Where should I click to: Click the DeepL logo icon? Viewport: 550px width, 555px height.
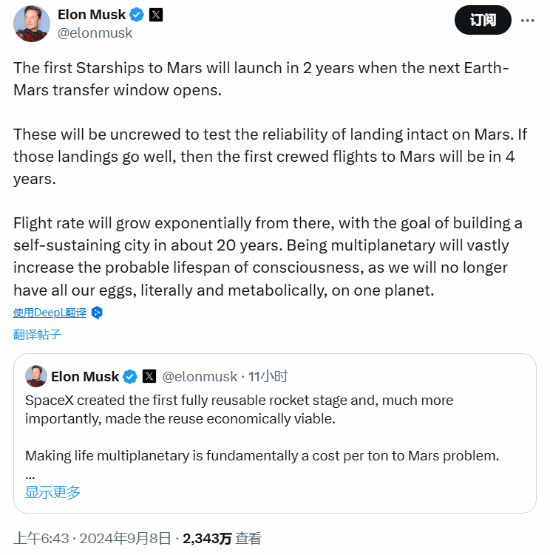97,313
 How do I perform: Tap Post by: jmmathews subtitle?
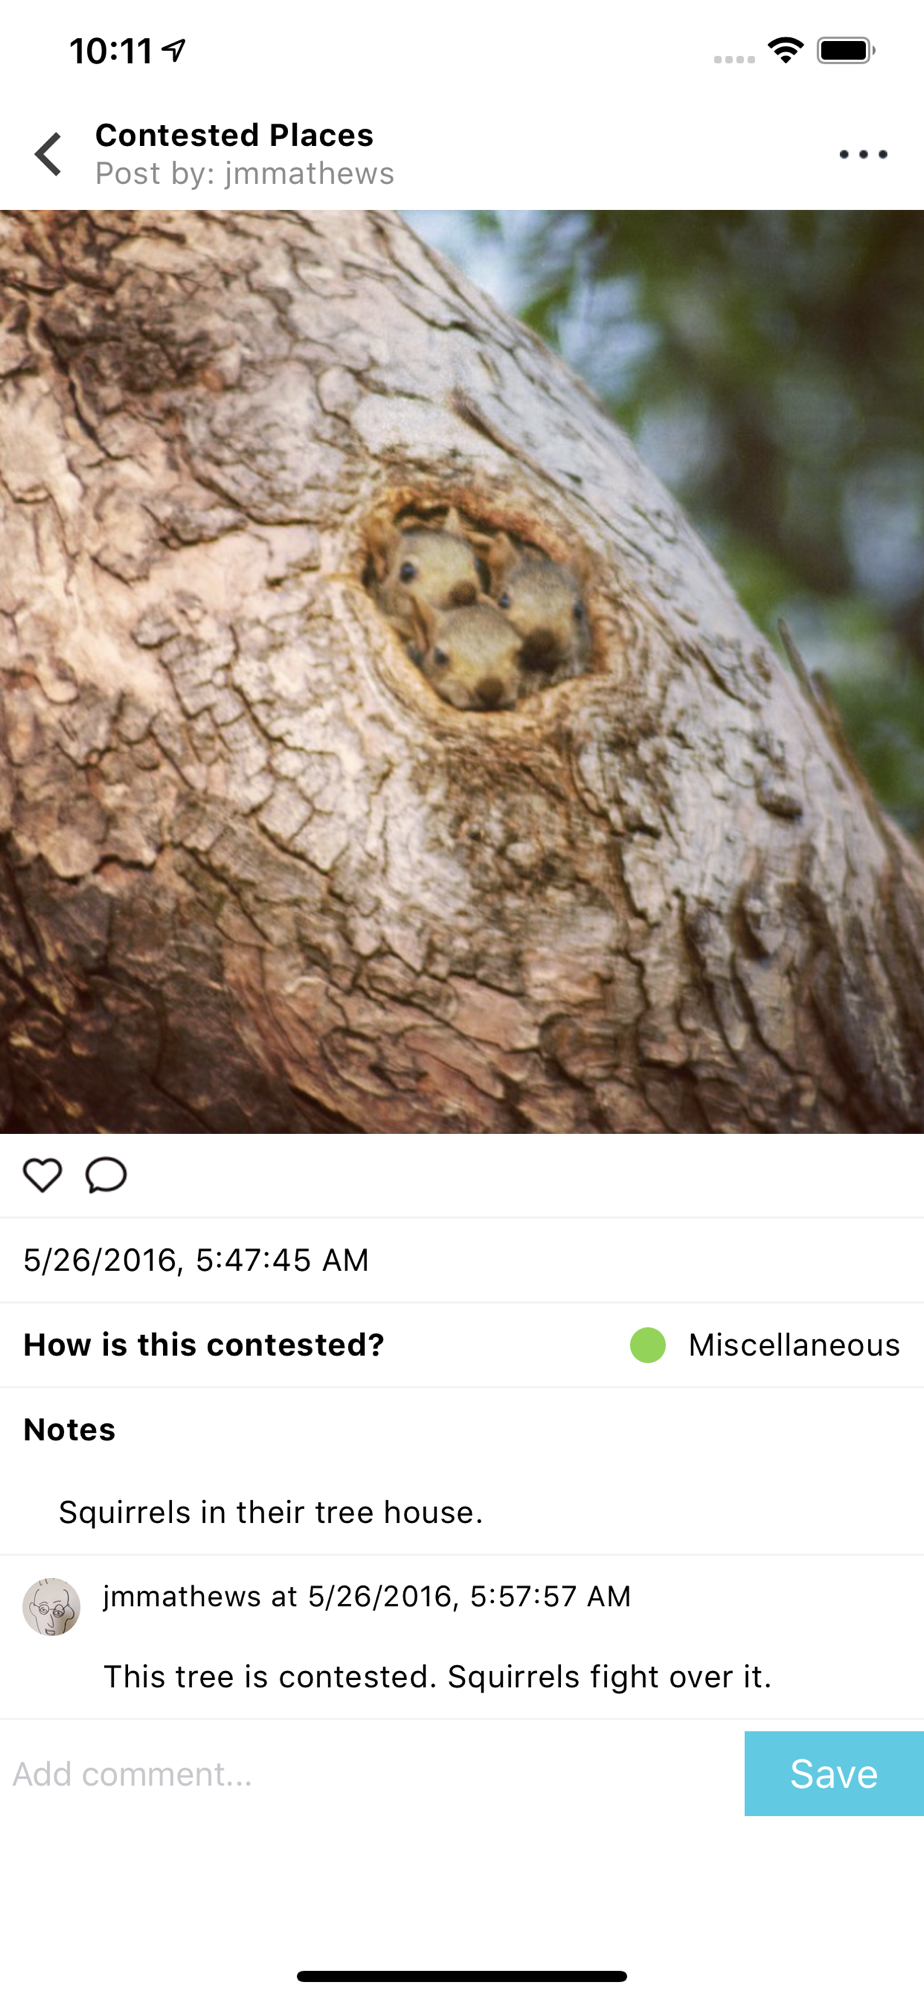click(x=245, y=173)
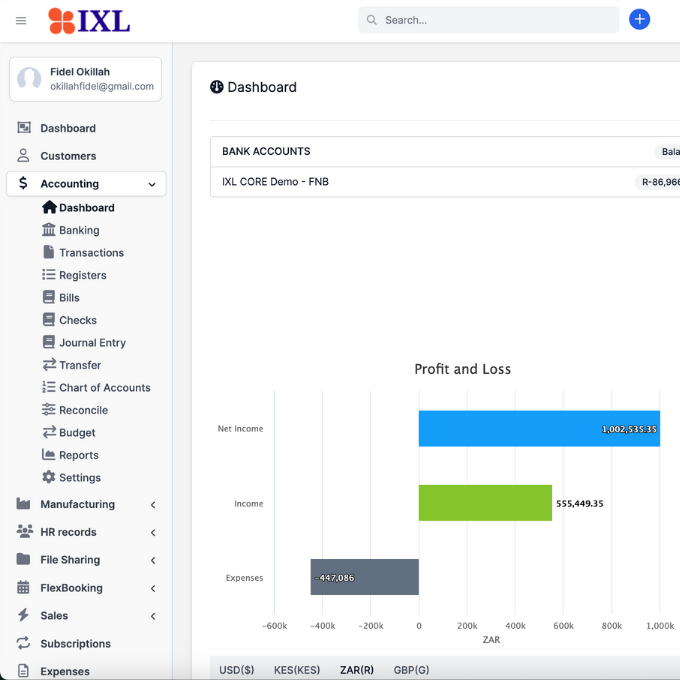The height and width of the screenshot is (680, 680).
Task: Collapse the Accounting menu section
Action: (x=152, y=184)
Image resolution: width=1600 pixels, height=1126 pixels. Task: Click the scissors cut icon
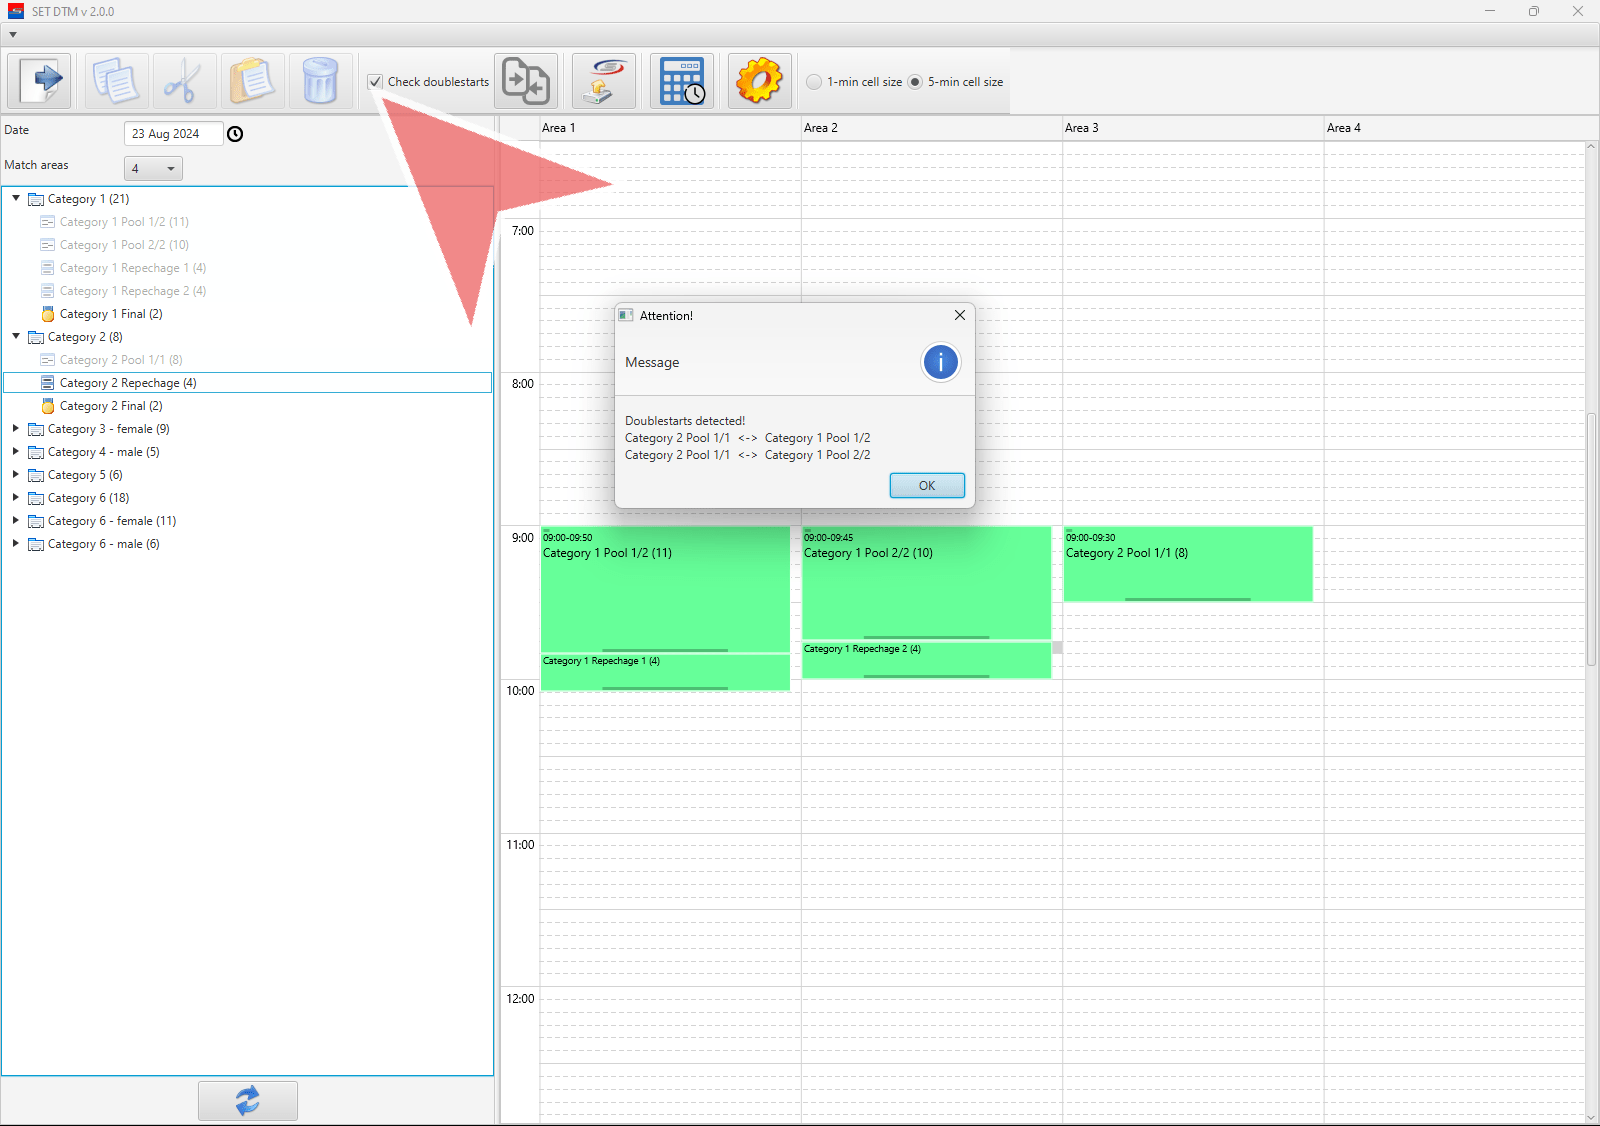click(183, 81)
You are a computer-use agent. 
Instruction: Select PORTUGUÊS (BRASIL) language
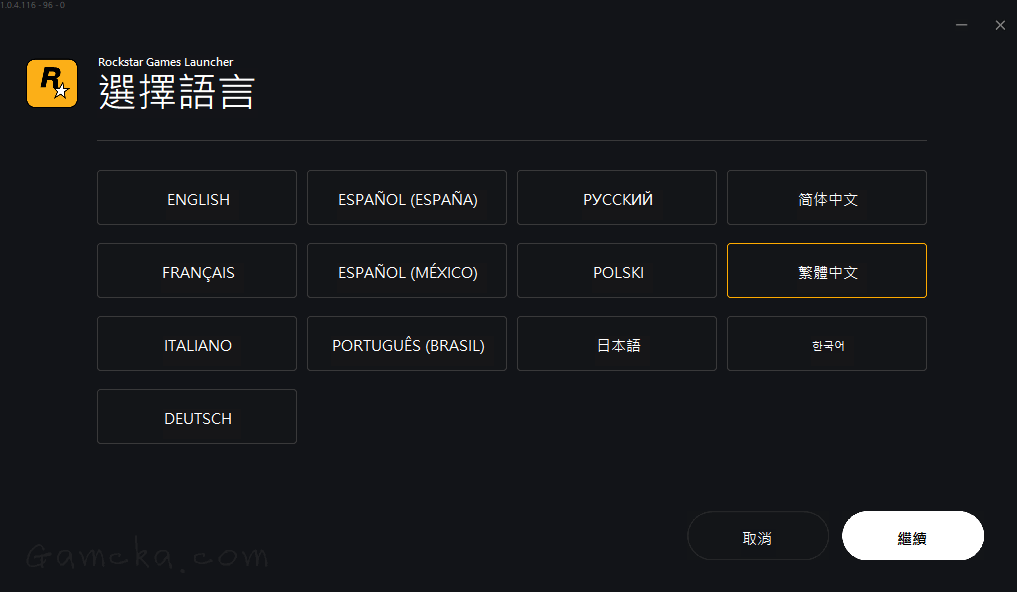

- To do -
Exact copy, pictures excluded: restate every record above word for word.

- Response below -
Where should I click to: Click the DeepL logo icon? Viewport: 550px width, 555px height.
97,313
 How do I perform: Tap Post by: jmmathews subtitle?
click(x=245, y=173)
The height and width of the screenshot is (680, 680).
Task: Collapse the Accounting menu section
Action: (x=152, y=184)
Image resolution: width=1600 pixels, height=1126 pixels. Task: Click the scissors cut icon
click(183, 81)
You are a computer-use agent. 
Instruction: Select PORTUGUÊS (BRASIL) language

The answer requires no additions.